According to the Centers for Disease Control and Prevention (CDC), last year more than 100 children died due to complications from influenza. That's the most since the swine flu epidemic of 2013 to 2014. On average, noted the CDC, between 37 and 171 children die each year from the virus. Most infants who succumb to diseases like pertussis and influenza contract the virus from someone in their home — a parent, a sibling, or a visitor, noted the March of Dimes. That's why it's so important to make sure that anyone who is likely to come into close contact with your child receive the flu vaccine. Ideally, relatives should get the vaccine before the baby is even born.

Also, it's proven that women who are pregnant are more likely to get the flu than women who aren't pregnant, and because of their immunocompromised state, the flu is often more severe and harder to treat, according to Nature Microbiology. So it's especially important for partners to get the flu shot as soon as it becomes available to help protect not only their children, but also the mothers of their children.
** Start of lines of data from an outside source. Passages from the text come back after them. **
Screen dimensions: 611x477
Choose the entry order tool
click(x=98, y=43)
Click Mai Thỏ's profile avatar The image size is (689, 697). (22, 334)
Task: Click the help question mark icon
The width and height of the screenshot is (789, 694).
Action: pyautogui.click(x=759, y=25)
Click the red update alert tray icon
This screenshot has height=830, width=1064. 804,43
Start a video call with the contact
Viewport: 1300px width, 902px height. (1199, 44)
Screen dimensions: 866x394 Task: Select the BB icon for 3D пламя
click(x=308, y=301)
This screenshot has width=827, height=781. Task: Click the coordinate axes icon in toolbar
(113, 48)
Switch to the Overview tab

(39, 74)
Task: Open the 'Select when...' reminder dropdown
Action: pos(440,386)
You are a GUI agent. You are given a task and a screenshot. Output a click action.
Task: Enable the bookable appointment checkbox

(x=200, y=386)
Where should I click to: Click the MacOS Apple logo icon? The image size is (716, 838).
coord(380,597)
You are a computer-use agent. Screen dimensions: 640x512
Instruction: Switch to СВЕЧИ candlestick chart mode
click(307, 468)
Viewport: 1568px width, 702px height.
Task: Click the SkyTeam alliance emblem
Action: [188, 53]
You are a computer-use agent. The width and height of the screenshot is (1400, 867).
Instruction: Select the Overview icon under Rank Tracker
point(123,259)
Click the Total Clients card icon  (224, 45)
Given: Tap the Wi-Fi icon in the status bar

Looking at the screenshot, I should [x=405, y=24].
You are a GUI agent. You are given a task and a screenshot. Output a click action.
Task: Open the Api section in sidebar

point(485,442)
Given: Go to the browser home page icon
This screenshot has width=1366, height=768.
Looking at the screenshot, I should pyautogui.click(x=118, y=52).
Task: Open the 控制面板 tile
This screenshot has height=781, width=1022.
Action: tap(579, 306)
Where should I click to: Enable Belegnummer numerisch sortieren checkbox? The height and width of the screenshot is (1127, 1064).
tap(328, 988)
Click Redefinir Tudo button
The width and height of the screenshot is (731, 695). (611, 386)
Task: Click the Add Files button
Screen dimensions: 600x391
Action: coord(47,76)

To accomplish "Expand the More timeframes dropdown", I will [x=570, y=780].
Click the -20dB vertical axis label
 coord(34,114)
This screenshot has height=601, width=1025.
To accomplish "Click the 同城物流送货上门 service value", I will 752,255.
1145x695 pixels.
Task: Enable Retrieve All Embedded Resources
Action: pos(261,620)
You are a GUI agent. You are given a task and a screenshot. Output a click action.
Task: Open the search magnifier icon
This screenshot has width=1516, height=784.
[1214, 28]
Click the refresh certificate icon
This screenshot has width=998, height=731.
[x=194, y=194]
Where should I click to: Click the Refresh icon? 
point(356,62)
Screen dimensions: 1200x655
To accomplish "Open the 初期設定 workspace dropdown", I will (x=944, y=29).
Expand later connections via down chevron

If you've ever had the flu, you know how ungodly awful the symptoms are. High fever, sore throat, muscles that feel as though they're bowstrings strung too tightly — imagine a baby trying to fight off that illness. Especially a newborn. They can't communicate to you how they're feeling or if the treatment is helping. All they can do is cry and get sicker. No parent wants to feel the weight of that guilt that they're the ones who brought this suffering down on their own child. It's one of those unimaginable things that suddenly becomes very real when it happens to you or your child. Infants are a vulnerable population who cannot yet get the flu vaccination because their little systems cannot handle the immune trigger created by the vaccine.

We all know the controversy surrounding vaccines. However, they've all been completely and totally debunked. Here's a few facts about the flu shot straight from the CDC to convince you and your SO that it's totally necessary. First, it's not made from a live virus. It's made from a grown virus that is no longer living by the time it's injected into the muscle of your arm. The nasal spray is a live virus and it's no longer the vaccine of choice. Secondly, the flu shot does not — I repeat — does not give you the flu. If it gives you flu-like symptoms, that's an immune response to the shot, not the flu itself. Third, while it is possible to get the flu if you've been vaccinated against it, it's far less likely you will, and if you do get it, you'll likely be less affected by the flu than someone who didn't get the shot. Fourth, it is not loaded with mercury. In fact, that spicy tuna roll you just ate has much more mercury than any vaccine.

While it's by no means a panacea and you still need to practice strict hygiene procedures while you're pregnant (and any time really), the flu vaccine is a safe, effective way to protect yourself and your loved ones this season.